Reviews written by registered user
|3 reviews in total|
Having rather enjoyed the films to date I went to the screening with an
expectation of magic and wonder
I left with a feeling of
disenchantment and disillusionment
As an adult watching; the movie opens well enough with dramatic and visually exciting scenes leading into an involving if a little chaotic storyline, however as the movie continues it does begin to drag, the lack of screen time for the adult actors is a shame as many of the younger cast seem to have had enough of being a part of this franchise and are now just running through the motions, the one saving grace to this is Rupert Grint who is funny and engaging as Ron, Harry's ever present best friend, and delivers some of the best lines of the film with wit and charisma.

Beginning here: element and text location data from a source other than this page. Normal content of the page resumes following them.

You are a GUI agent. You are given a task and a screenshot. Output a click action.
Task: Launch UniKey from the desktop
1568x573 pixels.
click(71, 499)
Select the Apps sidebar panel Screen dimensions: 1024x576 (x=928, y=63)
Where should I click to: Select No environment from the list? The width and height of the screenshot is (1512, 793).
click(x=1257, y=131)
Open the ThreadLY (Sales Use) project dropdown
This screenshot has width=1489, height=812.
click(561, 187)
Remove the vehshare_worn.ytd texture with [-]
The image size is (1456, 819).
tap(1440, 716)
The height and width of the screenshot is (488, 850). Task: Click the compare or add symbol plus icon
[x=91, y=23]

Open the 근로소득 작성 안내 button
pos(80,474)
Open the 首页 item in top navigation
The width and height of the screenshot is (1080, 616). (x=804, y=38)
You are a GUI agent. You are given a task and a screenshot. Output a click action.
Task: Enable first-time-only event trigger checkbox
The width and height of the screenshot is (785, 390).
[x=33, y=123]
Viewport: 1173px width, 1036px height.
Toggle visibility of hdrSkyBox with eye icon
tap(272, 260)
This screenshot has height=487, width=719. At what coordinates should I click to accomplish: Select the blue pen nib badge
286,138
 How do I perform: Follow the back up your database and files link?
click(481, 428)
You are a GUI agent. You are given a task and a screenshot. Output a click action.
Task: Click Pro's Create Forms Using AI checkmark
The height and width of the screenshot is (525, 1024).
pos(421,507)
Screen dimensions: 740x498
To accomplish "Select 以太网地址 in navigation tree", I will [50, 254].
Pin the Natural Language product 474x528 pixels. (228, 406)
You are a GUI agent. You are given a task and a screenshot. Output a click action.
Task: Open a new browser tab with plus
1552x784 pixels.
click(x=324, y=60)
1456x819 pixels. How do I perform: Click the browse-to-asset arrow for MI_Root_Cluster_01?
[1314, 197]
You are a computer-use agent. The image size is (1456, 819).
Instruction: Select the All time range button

For a child watching I would say that it might be a little confusing as to what was happening and then eventually, when no explanation comes, would be a little boring topped off by too scary towards the end (some children had to leave during the showing I was in).
As I am sure many of you will already know, there are many significant scenes that have been omitted from the book but I honestly don't feel that this in itself is a problem. I get the feeling that they were thinking about the upcoming final 2 part instalment the whole time they were making this film and with that in mind I look forward to bigger and better things. Regardless I'm sure fans will flock to see it and will no doubt come away hungry for more. So has Harry Potter lost it's magic, probably not but maybe some of its charm.
I really should start this with a warning: This film is not for
everyone! If you are easily offended (by swearing, sexual references,
casual racism and various stereotypes) then you should read no further
and give this one a miss. However, if you are a fan of Seth
MacFarlane's other projects (Family Guy, American Dad) and maybe you
call yourself an "80's child" (so many pop culture references to this
time) you are going to love this.
Sure some parts are a little disjointed, the story seems vaguely familiar and the "moral" of it kind of gets lost but quite frankly, it's just so darn funny none of that matters. The script is hilarious, the cameos are fantastic and the soundtrack is perfect.
Ted himself is well animated and Seth (apart from sounding a little like Peter Griffin) voices him with the usual competence. Mark Wahlberg delivers exactly what we have come to expect from him, and the rest of the cast seem to have had fun filming, which comes across in the various performances no matter how big or small. The acceptance and interaction of everyone with a living teddy-bear adds to the simple joy of this film, and you find yourself happy to watch and not question why nobody is fazed by this. TED is a laugh a minute, party of a film and I, for one, can't wait to see it again.
To start off I want to say I enjoyed this movie
but even as I type
that I do question exactly how much.
People have talked about the CGI not being up to scratch and parts of the 3D being blurry but I don't think that was the problem. The action was great, the characters were good but it seemed to be one "amazing" set piece scene after another with very little connecting them. I often found myself wondering what happened to get from point A to C, B seems to happen off screen for a large portion of the film.
I know the words "gritty" and "dark" seem to crop up every time someone talks about a good superhero film but I don't think that needs to be the case, I like superhero films to be larger than life that's kind of the point! For the inevitable comparison with the Sam Raimi spiderman film, I would say it is more gritty, a little darker, slightly less fun and a lot less coherent.
An overall enjoyable watch but not sure "amazing" should have been in the title.